# To Gus and maybe others



## goldstar31 (Apr 19, 2016)

I'm getting peculiar attempts to contact me. Something about 'documents'Maybe others are getting the same attempts. Who knows?

Perhaps a message via the forum might clear matters. 
Regards

Norman


----------



## Blogwitch (Apr 19, 2016)

Same here Norman.

Opened up the link as I thought it was OK coming from Gus, but my AVG Prof. stopped it dead in it's tracks saying it was venomous.

Maybe Gus has had his email account raided and stolen.

John


----------



## goldstar31 (Apr 19, 2016)

Thanks John. I was worried that it was all just the effects of  the Goat and Compasses and then the 18 or so courses at a Chinese Banquet. 

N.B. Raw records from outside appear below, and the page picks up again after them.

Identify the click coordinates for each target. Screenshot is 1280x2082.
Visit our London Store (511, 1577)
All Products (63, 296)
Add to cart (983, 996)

I keep wondering whether Gus might make it down to Fiji. I'm spending my tax refund there!


Somewhat hazily
Norman


----------



## Jasonb (Apr 19, 2016)

I got one too this morning, was going to contact him to see it it was legit before opening the link, you have saved me the trouble.

J


----------



## goldstar31 (Apr 19, 2016)

Nice to know other people care- as a change to whoever was taking his good name in vain.

My thanks, gentlemen

Norman


----------



## BaronJ (Apr 19, 2016)

Hi Norman, Guys,

I got one as well, but it got caught by spamassassin and put into the trash automatically.


----------



## Swifty (Apr 21, 2016)

I got one as well, as soon as I saw an attachment it was deleted.

Paul.


----------



## goldstar31 (May 4, 2016)

Hi Gus--Again.

Another peculiar message about a 'document' was received in my e-Mails.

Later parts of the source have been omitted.